Cool Hand Lab
How do people respond to the cold? Here in Alaska people have been studying the adaptations to cold climates that humans have mastered in the last 50,000 years. Back in the 1950's scientists began to measure the effects of cold temperatures on the extremities and an individuals response to it. This involved placing needle thermocouples in skin and muscle and even deeper body cavities. Volunteers would place their hands in amazingly cold water for a very long time to find out what happened. This exhibit done for the Anchorage Museum at Rasmuson Center will allow people to participate in this type of research and study their own response to a quick hand chilling.
Cooling Chamber
We built the cooling chamber out of a dorm refrigerator. Careful which brand you choose--Emerson brand from Target places the cooling coils in the left wall leaving you free to make a big gaping hole with a saw in the roof. The picture in the middle is after I just cut through the coils in another manufactures machine and ruined it...(can't bill the museum for that one...) A variety of cooling gloves were tried--rubber lined, but were found to be too insulating. In the end a large clear dry bag filled with a combination of water and Soil Moist granules was attached by hose clamps to the upper PVC housing in photo. Into this was inserted a small waterproof nylon sock which was sealed internally to the rim. While keeping the hand dry, the flexible bags proximity to the solution allows rapid cooling. A ring of NeoPixels around the opening completes the effect.
Building Big Thermometers
I wanted something large to display temperature on but not some numbers on a screen. Analog was the way to go--most kids have not even seen a thermometer full of mercury that used to be so common. The idea was to build a giant set of thermometers--one for each hand for comparing the chilled hand with the control. A meter of Adafruit NeoPixels 60 LED's was siliconed into a length of aluminum channel. The wires were led out through holes in the back and secured with a connector block. A 1000 micro farad capacitor bridges the power terminals and a 100 ohm resistor protects the data port. In this case I had available meter lengths of Schott lead glass crystal to enhance and refract the light from the LED's. These are no longer made so suitable covers could be scavenged translucent plastic tubes that the new replacement LED fluorescent bulbs come in or a sandblasted Lucite plastic cover panel. The glass covers are siliconed to the channel and to steel end pieces bolted to the frame.

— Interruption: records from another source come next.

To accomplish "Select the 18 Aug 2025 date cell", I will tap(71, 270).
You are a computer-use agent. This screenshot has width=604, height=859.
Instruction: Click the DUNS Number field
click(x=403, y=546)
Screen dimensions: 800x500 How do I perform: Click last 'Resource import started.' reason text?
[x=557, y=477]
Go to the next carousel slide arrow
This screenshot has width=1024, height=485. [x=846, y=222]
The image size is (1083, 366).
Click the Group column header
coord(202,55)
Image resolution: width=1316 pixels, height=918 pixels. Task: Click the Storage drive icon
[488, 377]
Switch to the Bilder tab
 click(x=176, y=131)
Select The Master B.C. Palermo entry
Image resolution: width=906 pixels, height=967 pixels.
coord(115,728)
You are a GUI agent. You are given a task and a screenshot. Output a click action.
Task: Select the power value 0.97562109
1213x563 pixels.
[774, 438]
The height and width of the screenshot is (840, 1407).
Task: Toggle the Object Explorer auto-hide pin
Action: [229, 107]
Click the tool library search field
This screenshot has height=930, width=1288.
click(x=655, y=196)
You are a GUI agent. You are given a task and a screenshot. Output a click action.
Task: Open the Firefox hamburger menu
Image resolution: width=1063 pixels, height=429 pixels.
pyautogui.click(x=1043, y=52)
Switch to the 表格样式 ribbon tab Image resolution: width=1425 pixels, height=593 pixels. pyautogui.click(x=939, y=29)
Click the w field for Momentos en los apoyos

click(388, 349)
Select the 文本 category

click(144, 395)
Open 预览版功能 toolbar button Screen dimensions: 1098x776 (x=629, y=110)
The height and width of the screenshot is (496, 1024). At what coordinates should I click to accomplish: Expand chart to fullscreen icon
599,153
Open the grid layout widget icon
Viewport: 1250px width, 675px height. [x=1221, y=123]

Measuring the Temp--the Easy Way
While inserting needle thermocouple thermometers under your skin may sound exciting an easier and more accurate way is readily at hand. The MLX 90614 is a small, very accurate IR thermometer that can be connected to Arduino IDE systems. In this case we used two--one sensor for each hand (they have to be connected by I2C protocol and don't have separate addresses so two separate Adafruit Flora computers were used to read the devices). A case was designed with hands sandblasted into a layer of Lucite--incorporating both the sensors and the Flora computers to run them. A third computer to run the NeoPixel race around the outside was also enclosed. The three layer Lucite sandwich with NeoPixel surround was then siliconed into a aluminum frame. An enclosed electrical box on the back provided USB power to the small computers. The NeoPixels in the frame and the two large NeoPixel thermometers were powered with two separate power supplies. (See Fritzing diagram above) The code was written to control the output to the thermometers and buffer the results to make it most diagnostic in the range of human skin. The code changes the light color of the pixels from a blue output at the bottom seamlessly to a red output at the top. The code is in the last PDF.
Downloads
Thermal Imaging
The FLIR Lepton camera is a readily available piece of hardware for experimenters use. It provides a low res image of the surrounding thermal landscape which is amazing! You suddenly realize what a limited amount of information is provided by such antiquated devices such as thermometers. You realize that there are hundreds of pieces of thermal data everywhere on your skin. The IR sensors used in the NeoPixel thermometers summarize a large changing area based on a expanding angular cone but the FLIR sees contact point data in real time. Getting the data was difficult--currently there are some FLIR attachments to smart phones which we didn't use because we would have had a hard time keeping them charged in the exhibit. We choose a FLIR lepton Smart I/O board that outputs the images on a USB cable to a computer so that it could be projected on a HDMI monitor for large screen viewing. The unit was locked into a simple cord sandwich with angled aluminum and placed inside the housing of a LED reading light with the guts removed. This enabled the participants to swing the head at will and view hands feet or anything else in the room without endangering the fragile electronics.
The purpose of this Instructable was to give people viewing the museum exhibit some insight into the variety of design decisions that went into making it. A lot of new technology is aimed at self examination (Apple watch, FITBIT) and much of it is based on what engineers can sample off you with sensors. Some of this data has value but probably not much in the long run -- to a hammer the whole world is a nail, to a sensor you are only a data point that it can measure.